In practice, if you apply the previous five steps well, you’ll rarely get to this point – though this is not to say you can’t or shouldn’t consciously apply mnemonic devices to help you remember cards that don’t become leeches, just that you will rarely be left with no other option.

Dealing with leeches in Anki

Now, here are some tips for handling the mechanics of leech management. First of all, you need to look for leeches periodically and decide what to do with them; you find leeches by searching for tag:leech in the browser (or clicking the “leech” tag in the sidebar). I like to be proactive and do this every week or two, but because Anki suspends leeches once it identifies them, your study efficiency won’t suffer if you do it less often – you’ll just be without the knowledge on those particular cards for a bit longer.

Once you’ve found the leeches and decided what action to take on them, here’s how to take that action.

Note: In the keyboard shortcuts listed here, replace Ctrl with Command if you’re using a Mac.
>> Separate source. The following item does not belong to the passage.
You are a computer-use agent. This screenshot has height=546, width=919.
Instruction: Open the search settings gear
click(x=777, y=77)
  • Delete: If you’ve decided to delete a difficult card, just press Ctrl-Delete or right-click on it and choose Delete.
  • Edit a card: You can directly edit the contents of a card in the bottom pane of the browser.
  • Add cards: If you need to add new cards from the browser, press Ctrl-E or choose Notes > Add Notes from the menu.
  • Return to review: Press Ctrl-Alt-R or right-click and choose Reschedule, then press Enter to choose the default of “Place at end of new card queue.” The card will be scheduled for reintroduction as if it were new, though it will retain knowledge of its previous life in its review history if you look at its card info (Ctrl-Shift-I).

    Some people would just unsuspend the card (Ctrl-J, or right-click and Toggle Suspend – no, I don’t know why it’s J instead of the completely unused Ctrl-S), but I usually prefer to give the card a clean slate with a 250% ease, as we’ve hopefully made it so much easier to remember now that it makes sense to schedule it fresh. However, if you don’t think you’ve changed the card enough to merit resetting its scheduling – this might be especially true if you only developed a mnemonic without changing the card itself – you might prefer to just unsuspend it.
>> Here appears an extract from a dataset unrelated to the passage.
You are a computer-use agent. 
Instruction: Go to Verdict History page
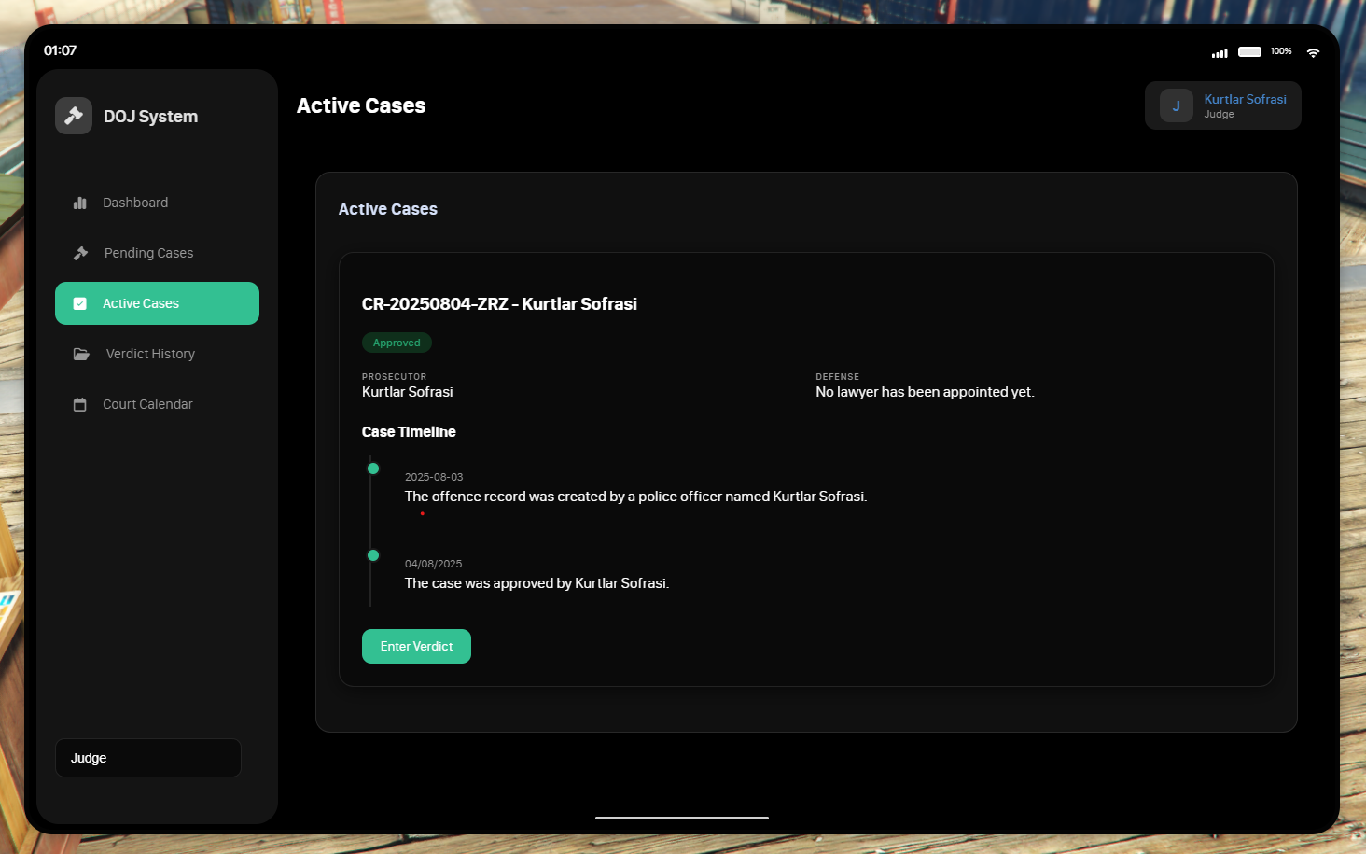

When you clean up your leeches, you’ll also want to remove the leech tag from the cards so that you don’t later try to improve cards you’ve already fixed! The easiest way to do this is to work your way through all of the leeches, then mass-select all of them and press Ctrl-Shift-D or right-click and choose Remove Tags, then enter leech in the box and click OK.
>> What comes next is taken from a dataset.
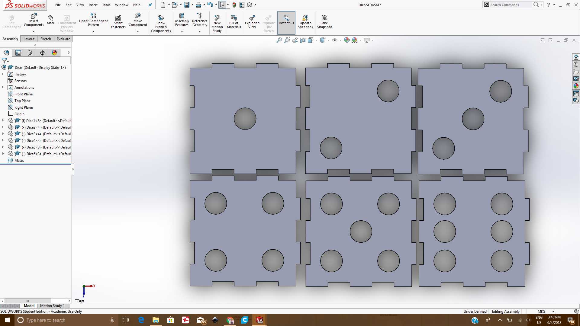Image resolution: width=580 pixels, height=326 pixels.
Task: Select the Top Plane tree item
Action: (22, 101)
Note: The methods for deleting, editing, adding, and adjusting the tags of “cards” I described above actually delete, edit, add, and tag notes, not cards. If you’re just starting with Anki, the distinction may not be important, but if you start to use more complex note types that generate more than one card, you need to be aware that these actions may affect multiple cards. To get a grip on the relationship between cards, notes, and note types, review the Key Concepts section of Anki’s manual.